I sat down in the chair my patient had always sat on. My dog came to me, wagging her tail, looking up to me as if to say she knew. We both knew before the phone call came.
"I must have heard this wrong," I told Maggie the therapy dog. "I think she said so and so tried to kill herself, and that she is in the hospital." I listened to the message again. I must have missed the part where I was told what hospital she was in. I'd call her psychiatrist, call the hospital, and maybe arrange to visit.
I listened to the message again. Nope. It was the call. My patient wasn't in the hospital. She was dead.
"No no no Maggie," I said again. I'm not hearing this right.
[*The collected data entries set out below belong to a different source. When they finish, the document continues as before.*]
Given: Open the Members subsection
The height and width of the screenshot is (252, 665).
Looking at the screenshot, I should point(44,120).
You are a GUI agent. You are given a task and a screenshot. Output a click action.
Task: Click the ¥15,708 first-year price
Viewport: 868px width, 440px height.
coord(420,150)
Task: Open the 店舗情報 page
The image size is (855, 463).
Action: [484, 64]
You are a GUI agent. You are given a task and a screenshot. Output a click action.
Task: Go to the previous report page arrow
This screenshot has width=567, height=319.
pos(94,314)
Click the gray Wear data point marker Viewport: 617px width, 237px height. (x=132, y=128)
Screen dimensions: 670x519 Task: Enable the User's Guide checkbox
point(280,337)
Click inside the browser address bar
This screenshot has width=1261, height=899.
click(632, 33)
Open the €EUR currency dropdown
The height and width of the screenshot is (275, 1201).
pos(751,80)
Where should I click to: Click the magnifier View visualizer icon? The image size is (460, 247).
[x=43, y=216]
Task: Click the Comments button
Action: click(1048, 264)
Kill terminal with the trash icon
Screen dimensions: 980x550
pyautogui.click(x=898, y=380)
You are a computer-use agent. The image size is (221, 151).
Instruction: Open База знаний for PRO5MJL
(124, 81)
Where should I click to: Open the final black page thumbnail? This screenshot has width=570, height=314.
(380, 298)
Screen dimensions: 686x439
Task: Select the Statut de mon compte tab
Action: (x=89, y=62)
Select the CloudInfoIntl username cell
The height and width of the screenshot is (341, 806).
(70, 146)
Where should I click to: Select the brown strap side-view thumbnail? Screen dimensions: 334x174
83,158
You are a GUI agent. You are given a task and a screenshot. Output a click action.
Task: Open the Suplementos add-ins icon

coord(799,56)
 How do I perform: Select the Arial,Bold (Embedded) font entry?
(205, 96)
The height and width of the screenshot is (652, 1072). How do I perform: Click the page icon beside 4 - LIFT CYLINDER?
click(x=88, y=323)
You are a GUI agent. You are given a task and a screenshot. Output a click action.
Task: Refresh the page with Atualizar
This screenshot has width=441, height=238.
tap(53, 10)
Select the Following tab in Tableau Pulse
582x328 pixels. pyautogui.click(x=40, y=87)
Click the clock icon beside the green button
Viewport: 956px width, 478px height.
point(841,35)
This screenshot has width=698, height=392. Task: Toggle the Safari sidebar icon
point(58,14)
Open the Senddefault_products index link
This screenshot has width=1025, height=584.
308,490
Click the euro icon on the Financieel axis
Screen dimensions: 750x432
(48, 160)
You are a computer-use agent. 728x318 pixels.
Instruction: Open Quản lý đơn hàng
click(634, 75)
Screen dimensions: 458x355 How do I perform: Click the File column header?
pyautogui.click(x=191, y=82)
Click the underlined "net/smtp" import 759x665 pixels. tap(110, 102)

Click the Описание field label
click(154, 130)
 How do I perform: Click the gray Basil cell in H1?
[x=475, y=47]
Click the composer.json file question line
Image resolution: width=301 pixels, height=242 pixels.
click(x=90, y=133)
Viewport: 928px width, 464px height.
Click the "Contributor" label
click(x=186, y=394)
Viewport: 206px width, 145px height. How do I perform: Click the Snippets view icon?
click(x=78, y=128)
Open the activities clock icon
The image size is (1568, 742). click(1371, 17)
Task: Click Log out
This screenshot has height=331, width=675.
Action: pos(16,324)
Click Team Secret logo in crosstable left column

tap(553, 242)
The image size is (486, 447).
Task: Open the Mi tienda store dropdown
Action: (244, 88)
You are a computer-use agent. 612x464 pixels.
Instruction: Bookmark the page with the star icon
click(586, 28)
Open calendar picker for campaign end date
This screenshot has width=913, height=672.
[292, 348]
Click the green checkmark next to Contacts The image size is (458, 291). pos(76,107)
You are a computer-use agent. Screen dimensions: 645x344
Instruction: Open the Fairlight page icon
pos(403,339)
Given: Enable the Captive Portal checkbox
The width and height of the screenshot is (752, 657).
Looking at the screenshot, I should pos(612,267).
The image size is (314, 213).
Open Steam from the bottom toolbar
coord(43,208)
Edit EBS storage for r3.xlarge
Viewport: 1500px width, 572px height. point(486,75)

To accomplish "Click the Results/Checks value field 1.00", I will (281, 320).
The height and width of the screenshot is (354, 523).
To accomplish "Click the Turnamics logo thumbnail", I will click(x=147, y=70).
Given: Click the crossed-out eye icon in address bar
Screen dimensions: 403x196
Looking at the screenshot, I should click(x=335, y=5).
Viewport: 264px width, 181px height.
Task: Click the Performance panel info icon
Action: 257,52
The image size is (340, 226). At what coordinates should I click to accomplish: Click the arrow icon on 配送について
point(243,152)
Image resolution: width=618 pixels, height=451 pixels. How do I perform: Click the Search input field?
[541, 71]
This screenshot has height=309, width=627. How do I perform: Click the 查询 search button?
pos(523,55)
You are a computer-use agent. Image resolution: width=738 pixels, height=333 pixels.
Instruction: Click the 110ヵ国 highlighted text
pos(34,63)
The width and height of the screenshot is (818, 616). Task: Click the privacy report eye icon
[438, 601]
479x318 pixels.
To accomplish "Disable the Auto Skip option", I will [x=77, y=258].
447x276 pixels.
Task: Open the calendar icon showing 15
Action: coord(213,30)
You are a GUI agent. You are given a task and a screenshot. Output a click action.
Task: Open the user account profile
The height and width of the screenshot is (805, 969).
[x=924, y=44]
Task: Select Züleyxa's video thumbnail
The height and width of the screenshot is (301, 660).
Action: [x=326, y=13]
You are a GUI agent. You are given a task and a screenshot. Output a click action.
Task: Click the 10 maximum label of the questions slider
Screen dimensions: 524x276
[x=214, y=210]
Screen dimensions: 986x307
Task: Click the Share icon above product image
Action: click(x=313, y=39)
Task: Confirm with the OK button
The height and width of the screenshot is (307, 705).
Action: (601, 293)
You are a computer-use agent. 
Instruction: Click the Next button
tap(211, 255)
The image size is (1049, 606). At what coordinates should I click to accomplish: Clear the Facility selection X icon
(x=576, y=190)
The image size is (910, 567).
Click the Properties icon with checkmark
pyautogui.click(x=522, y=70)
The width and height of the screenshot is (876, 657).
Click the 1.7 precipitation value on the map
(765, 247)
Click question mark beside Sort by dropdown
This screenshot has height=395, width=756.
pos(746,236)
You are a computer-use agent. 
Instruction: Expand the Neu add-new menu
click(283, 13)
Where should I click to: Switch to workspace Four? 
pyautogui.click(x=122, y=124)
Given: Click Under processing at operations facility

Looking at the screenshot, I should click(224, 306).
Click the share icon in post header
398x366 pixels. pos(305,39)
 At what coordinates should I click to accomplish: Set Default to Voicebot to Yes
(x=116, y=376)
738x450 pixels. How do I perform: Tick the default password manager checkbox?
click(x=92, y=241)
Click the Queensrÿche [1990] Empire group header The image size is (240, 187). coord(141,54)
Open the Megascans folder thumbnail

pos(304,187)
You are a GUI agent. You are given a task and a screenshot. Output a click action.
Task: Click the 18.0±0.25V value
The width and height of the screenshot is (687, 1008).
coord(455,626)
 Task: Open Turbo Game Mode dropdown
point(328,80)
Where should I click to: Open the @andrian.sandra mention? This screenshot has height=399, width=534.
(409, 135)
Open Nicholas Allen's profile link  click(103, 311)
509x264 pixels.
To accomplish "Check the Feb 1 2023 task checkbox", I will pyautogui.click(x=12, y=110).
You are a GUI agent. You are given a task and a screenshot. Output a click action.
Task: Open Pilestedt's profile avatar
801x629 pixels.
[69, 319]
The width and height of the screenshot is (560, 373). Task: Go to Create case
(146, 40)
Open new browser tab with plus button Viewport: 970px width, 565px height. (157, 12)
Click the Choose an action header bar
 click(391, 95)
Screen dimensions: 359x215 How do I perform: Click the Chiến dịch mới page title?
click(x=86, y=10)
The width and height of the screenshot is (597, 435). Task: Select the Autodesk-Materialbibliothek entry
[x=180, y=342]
I listened to the message a third, fourth, and finally a fifth time before I alternated between laughing and cursing at
Elizabeth Kubler Ross. Damn her for being right that the first stage of grief is denial.
The phone call that I always knew would come had arrived. That call I always hoped would not happen had finally happened. Twelve years of post-secondary education, more than 10,000 hours of supervised clinical experience, twenty years of experience in a variety of counseling settings... All those experiences brought me this single point in time.
I reached the absolute limit of my training.
I had state-of-the art training in the assessment, management, treatment, and prevention of suicide.
No one ever told me what to do after the phone rang.
Whoops.
So I write. This is part one. There will be more parts. I don't yet know how many parts I will write. I don't know over how long of a span of time I will write about this. I will write. That I know.
I write because I have learned that psychologists and other therapists don't want to talk about this. There is a secret club of clinician survivors of suicide. Many of us are hidden. Some are silent because they are afraid of what people might say. Other's stay silent because no one will listen. Many will avoid us because they are afraid of what will happen when their phone rings some day.
There are lots of you out there who aren't clinicians who are also in this club of suicide survivors. I'm writing for you too.
I write for those of us who have already received the call and are struggling to make sense of it. I write for those who have not yet received their call.
I hope these words give you a guide.